■ What is asked: Arrange the entries from the first line through the line holding "Predaj: pracovné rukavice (904, 625)", inclusive, as a Markdown table with columns n and Line. Number each row and skip blank lines.

-------

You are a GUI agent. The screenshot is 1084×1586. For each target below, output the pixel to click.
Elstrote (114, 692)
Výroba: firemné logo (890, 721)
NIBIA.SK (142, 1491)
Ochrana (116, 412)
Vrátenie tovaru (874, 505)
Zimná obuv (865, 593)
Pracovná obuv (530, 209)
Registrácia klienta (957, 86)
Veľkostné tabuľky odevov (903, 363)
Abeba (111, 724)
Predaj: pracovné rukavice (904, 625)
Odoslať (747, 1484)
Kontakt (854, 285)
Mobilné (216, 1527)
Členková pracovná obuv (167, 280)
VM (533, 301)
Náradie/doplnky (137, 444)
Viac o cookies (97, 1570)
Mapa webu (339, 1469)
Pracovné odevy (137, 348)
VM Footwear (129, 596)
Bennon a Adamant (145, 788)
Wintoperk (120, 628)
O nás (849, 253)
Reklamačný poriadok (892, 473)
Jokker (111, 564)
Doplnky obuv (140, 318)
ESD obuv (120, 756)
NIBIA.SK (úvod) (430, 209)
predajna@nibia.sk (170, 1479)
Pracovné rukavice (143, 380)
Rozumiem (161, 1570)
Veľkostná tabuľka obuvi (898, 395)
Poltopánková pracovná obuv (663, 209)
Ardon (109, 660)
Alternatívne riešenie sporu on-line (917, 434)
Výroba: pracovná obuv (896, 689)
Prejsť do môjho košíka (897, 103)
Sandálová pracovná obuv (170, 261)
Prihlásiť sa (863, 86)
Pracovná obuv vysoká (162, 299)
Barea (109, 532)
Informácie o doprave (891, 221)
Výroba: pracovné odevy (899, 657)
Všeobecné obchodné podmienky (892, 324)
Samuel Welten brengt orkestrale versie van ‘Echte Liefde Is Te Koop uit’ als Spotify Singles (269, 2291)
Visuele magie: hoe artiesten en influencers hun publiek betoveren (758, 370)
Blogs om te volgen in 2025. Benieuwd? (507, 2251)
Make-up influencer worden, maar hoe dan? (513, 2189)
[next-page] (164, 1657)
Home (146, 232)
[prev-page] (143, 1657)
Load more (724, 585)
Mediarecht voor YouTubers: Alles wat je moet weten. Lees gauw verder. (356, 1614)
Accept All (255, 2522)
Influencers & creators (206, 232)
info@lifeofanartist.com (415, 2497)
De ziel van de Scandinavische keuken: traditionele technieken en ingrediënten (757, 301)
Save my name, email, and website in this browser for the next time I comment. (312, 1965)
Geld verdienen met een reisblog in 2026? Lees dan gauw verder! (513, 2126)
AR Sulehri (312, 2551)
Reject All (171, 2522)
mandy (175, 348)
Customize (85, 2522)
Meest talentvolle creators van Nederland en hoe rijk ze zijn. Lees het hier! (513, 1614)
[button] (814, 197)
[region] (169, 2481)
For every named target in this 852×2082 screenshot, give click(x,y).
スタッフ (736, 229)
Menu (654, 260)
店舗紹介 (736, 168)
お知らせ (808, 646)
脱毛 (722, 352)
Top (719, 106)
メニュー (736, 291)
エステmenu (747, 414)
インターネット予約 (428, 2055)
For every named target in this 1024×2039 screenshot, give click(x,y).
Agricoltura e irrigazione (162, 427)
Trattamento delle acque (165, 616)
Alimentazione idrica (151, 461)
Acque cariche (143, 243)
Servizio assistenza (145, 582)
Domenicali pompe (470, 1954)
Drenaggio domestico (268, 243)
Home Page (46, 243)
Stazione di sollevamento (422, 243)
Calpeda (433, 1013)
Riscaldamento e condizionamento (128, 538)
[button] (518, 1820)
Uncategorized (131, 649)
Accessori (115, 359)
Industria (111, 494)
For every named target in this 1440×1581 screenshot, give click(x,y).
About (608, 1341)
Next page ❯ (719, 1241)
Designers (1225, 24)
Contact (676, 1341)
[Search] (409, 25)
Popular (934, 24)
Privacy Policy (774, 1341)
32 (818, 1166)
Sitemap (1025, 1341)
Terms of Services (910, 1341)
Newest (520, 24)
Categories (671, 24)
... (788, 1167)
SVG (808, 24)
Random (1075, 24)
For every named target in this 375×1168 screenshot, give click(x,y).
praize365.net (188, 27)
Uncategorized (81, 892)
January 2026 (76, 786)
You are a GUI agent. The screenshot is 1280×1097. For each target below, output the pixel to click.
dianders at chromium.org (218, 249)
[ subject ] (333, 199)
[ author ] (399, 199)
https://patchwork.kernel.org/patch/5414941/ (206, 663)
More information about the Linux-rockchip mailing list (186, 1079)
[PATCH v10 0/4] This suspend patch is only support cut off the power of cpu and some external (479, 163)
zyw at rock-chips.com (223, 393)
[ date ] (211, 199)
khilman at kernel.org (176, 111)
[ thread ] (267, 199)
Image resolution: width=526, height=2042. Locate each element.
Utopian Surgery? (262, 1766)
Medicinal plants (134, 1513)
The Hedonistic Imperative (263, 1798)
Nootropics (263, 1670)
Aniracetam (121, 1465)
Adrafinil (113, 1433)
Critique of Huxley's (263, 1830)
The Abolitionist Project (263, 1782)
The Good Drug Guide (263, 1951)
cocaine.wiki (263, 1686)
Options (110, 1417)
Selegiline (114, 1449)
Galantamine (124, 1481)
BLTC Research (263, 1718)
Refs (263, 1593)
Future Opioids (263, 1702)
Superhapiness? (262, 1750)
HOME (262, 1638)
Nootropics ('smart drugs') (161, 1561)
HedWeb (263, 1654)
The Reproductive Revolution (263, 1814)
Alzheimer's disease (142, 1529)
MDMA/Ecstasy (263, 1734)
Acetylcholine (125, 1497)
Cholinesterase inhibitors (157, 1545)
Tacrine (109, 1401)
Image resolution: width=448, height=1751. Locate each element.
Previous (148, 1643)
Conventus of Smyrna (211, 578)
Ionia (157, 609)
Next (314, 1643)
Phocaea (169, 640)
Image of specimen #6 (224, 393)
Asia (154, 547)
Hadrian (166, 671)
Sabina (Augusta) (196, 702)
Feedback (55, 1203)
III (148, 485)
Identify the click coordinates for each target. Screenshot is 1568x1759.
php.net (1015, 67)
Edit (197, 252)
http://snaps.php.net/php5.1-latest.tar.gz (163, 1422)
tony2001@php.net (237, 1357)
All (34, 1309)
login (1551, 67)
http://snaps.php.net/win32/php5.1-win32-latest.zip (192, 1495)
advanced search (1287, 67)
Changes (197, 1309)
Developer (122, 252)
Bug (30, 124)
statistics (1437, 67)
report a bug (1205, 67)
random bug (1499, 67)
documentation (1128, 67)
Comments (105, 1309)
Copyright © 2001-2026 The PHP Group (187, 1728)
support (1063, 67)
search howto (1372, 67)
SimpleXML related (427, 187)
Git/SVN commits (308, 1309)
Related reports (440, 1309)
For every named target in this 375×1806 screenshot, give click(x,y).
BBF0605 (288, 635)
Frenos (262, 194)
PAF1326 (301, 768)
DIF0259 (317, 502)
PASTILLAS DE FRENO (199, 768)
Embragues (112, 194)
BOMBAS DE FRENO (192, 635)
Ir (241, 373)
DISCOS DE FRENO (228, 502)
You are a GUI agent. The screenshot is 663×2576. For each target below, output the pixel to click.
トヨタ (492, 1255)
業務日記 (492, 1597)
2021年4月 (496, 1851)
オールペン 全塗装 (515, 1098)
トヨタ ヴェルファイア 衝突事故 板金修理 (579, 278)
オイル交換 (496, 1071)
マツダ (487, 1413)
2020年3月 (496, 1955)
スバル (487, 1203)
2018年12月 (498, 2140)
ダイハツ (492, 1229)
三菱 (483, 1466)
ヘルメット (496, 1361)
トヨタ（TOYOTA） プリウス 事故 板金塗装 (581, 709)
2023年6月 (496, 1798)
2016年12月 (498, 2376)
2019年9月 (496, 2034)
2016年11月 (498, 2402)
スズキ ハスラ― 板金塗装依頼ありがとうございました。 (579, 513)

-------

■ Exercise result:
| n | Line |
|---|---|
| 1 | You are a GUI agent. The screenshot is 1084×1586. For each target below, output the pixel to click. |
| 2 | Elstrote (114, 692) |
| 3 | Výroba: firemné logo (890, 721) |
| 4 | NIBIA.SK (142, 1491) |
| 5 | Ochrana (116, 412) |
| 6 | Vrátenie tovaru (874, 505) |
| 7 | Zimná obuv (865, 593) |
| 8 | Pracovná obuv (530, 209) |
| 9 | Registrácia klienta (957, 86) |
| 10 | Veľkostné tabuľky odevov (903, 363) |
| 11 | Abeba (111, 724) |
| 12 | Predaj: pracovné rukavice (904, 625) |